Sprachroboter wie ChatGPT "können moralische Fragen nicht beantworten", gibt Cornelia Ernst, Schattenberichterstatterin der Linksfraktion, zu bedenken. Es gelte daher abzuschätzen, "was das für die Grundrechte heißt" und solche Systeme mit auf die Tagesordnung zu setzen. Lieber länger diskutieren und etwas Vernünftiges erzielen, als nur Kauderwelsch für den Europäischen Gerichtshof zu produzieren, lautet ihr Motto.

"ChatGPT müssen wir nicht regulieren", hält Svenja Hahn (FDP) als Schattenberichterstatterin im ebenfalls federführenden Ausschuss für Binnenmarkt und Verbraucherschutz dagegen. Sollten allgemeine KI-Modelle und ihre Anwendungen als Hochrisiko eingestuft werden, würde dies die Innovation in Europa abwürgen. Der Gesetzgeber dürfe "nicht jeder einzelnen technischen Entwicklung nachlaufen", sondern müsse einen schlanken Grundsatzrahmen im Hochrisikobereich festlegen. "Lieber gar kein Gesetz als ein schlechtes", ist ihre Devise. Die EU dürfe den Zukunftssektor auf jeden Fall "nicht überregulieren".

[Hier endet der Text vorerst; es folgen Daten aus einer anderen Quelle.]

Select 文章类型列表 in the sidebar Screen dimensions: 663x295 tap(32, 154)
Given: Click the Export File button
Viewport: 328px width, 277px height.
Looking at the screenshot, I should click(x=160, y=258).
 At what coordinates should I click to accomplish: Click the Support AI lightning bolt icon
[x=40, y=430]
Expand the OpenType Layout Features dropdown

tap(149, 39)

"Nicht alles, was überrascht, ist auch Hochrisiko", positioniert sich Voss nahe an der Liberalen. Die teils "wunderschönen" Ergebnisse eines Textgenerators wie ChatGPT spiegelten wider, "wie wir uns im Internet verhalten". Beim Umgang damit seien Medienkompetenz und gesunder Menschenverstand gefragt: Der Einzelne müsse die Resultate selbst evaluieren. Der Christdemokrat weiß ad hoc nicht, "wo die Bedrohung für unser Leib und Leben liegt". Es bringe nichts, "unsere Ängste" zu regulieren. Man könnte aber darüber nachdenken, ob etwa auch Kinder an die Technik herankommen sollten und wie akkurat die Qualität der Datensätze sei.

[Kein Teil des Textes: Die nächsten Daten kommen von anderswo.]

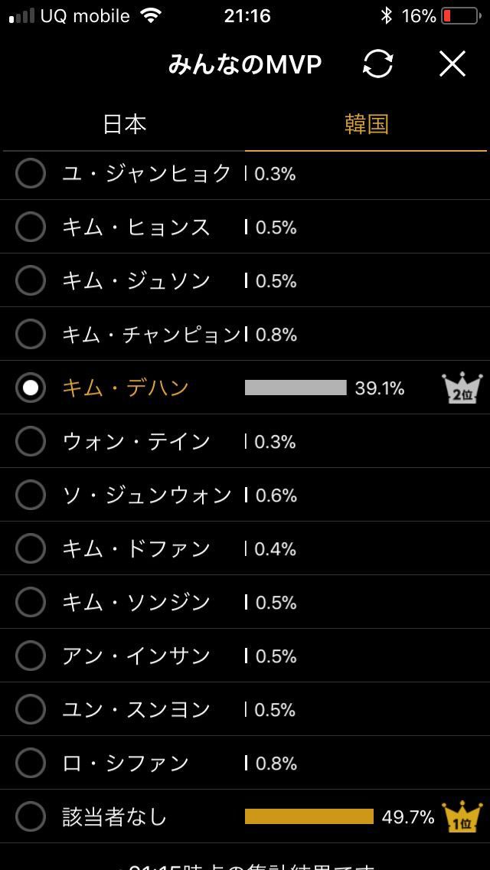This screenshot has width=490, height=870.
Task: Tap the 21:16 clock in status bar
Action: pos(247,16)
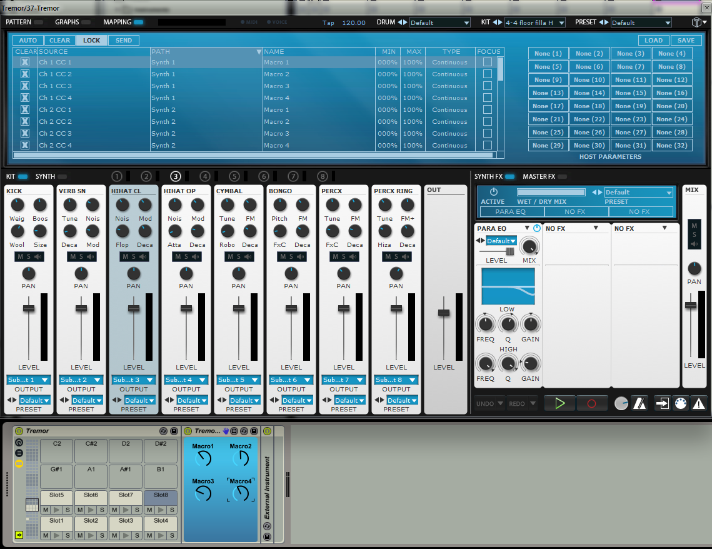Image resolution: width=712 pixels, height=549 pixels.
Task: Expand the first NO FX slot menu
Action: pos(595,228)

Auch insgesamt gehen die Meinungen noch deutlich auseinander, wie weit die Ausschüsse an einer beschlussreifen Vorlage für die Verhandlungsposition des Parlaments mit dem EU-Rat sind, der seinen Kurs im Dezember bereits abgesteckt hat. Für Hahn ist bislang gar nicht ausgemacht, "in welche Richtung der Gesetzesrahmen geht". Dies fange schon bei einer "vernünftigen Definition" von KI an, die "international anschlussfähig ist" und sich etwa an die OECD anpasse.

Grundsätzlich einig sind sich Liberale, Grüne und Linke sowie Teile der Sozialdemokraten, dass die EU voraussagende Polizeiarbeit ("Predictive Policing"), Social Scoring und biometrische Massenüberwachung im öffentlichen Raum etwa per automatisierter Gesichtserkennung verbieten sollte. Auch bei der Emotions- und Verhaltenserkennung, die teilweise auf nicht-wissenschaftlichen Schlussfolgerungen beruhe, "müssen wir die rote Linie ziehen", fordert Lagodinsky. Bei sehr vielen Themen seien die Gespräche gut vorangekommen, auch wenn sich das Ziel noch nicht in Sichtweite befinde.

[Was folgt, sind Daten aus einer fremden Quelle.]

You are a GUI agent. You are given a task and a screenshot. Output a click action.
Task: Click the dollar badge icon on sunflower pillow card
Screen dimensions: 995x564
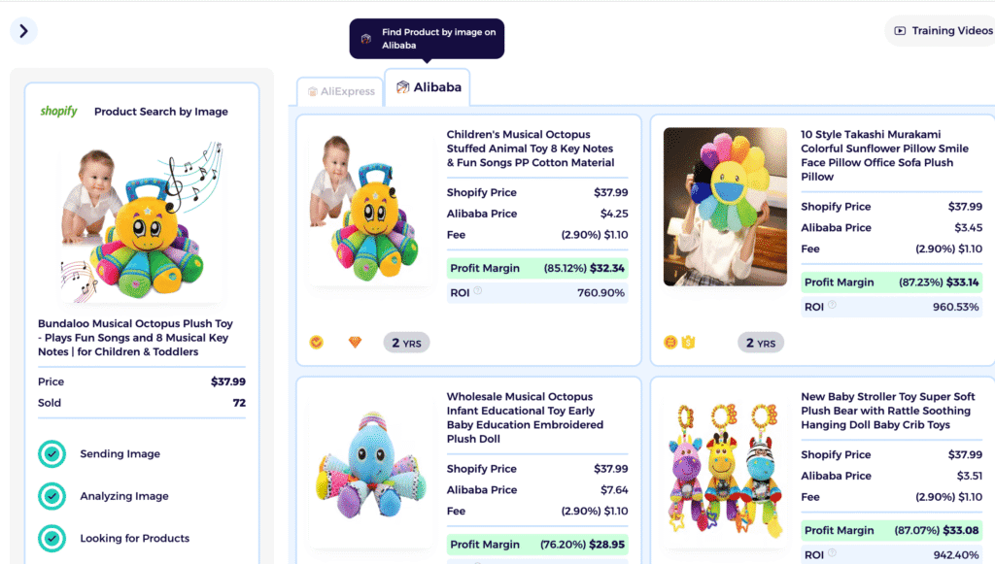tap(669, 343)
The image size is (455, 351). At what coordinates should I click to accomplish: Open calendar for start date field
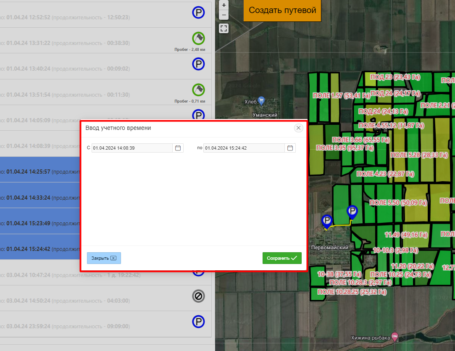tap(178, 148)
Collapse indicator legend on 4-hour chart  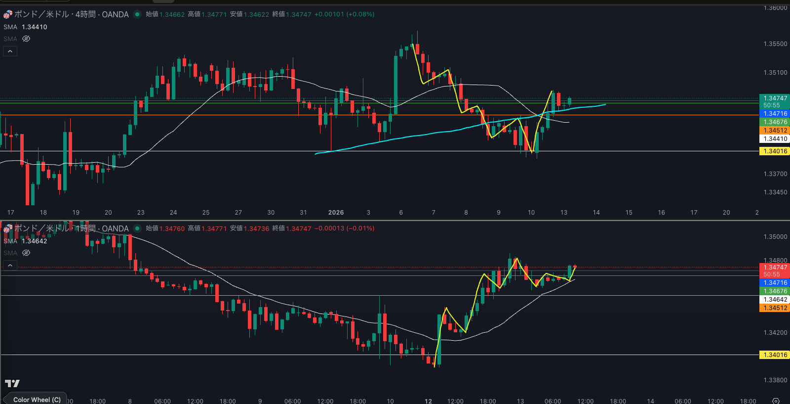(x=10, y=51)
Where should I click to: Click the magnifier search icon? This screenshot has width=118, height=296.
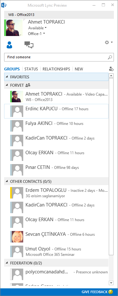110,57
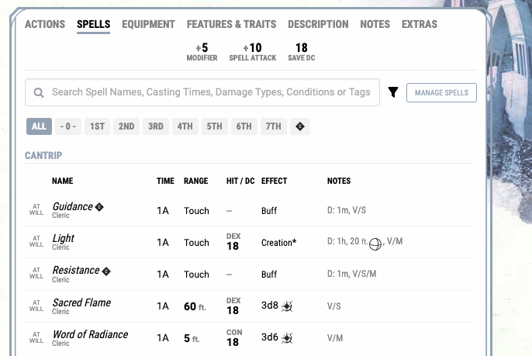Toggle the ALL spell level filter
Viewport: 532px width, 356px height.
click(39, 126)
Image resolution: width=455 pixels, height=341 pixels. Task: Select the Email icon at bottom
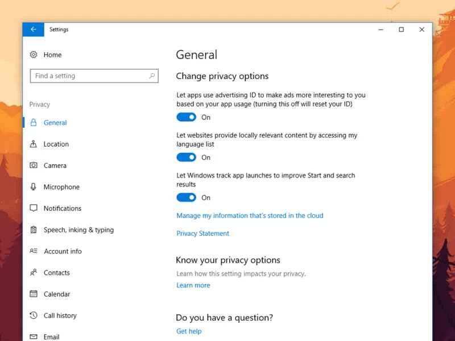pos(33,335)
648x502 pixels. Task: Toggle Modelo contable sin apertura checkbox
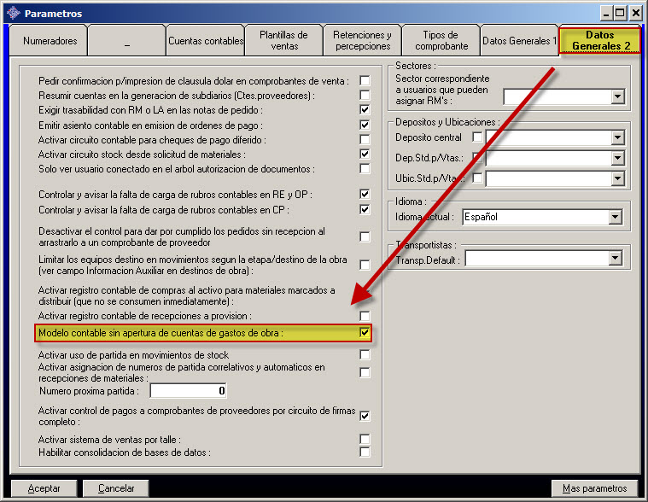(365, 333)
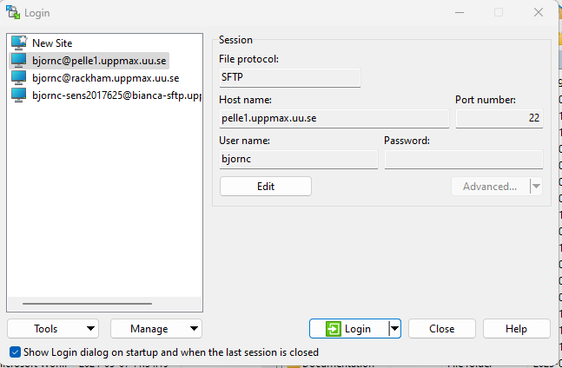Expand the Advanced dropdown arrow

(x=536, y=186)
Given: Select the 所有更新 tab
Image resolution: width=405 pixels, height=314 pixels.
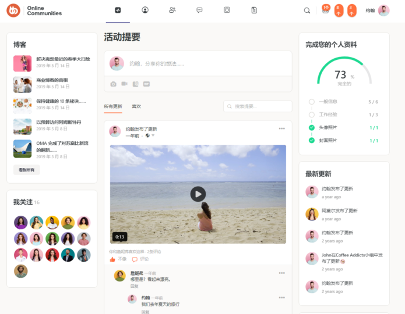Looking at the screenshot, I should (113, 106).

"Hochrisiko ist offen, da werden die Schlachten gerade ausgeführt", weiß Ernst. Die Linke drängt darauf, KI-Systeme im Bereich der Grenz- und Migrationskontrolle ebenfalls zu untersagen, um nicht noch mehr illegale Pushbacks zu befördern. Auch Lügendetektoren und algorithmische Schranken für den Zugang zu öffentlichen Diensten "gehören einfach mal verboten". Voss stört dagegen, dass viele bei Gesichtserkennung und Predictive Policing "alles über einen Kamm" scherten. Auch da gebe es Techniken, um die Privatsphäre zu schützen. Der Konservative ist daher für mehr Differenzierung.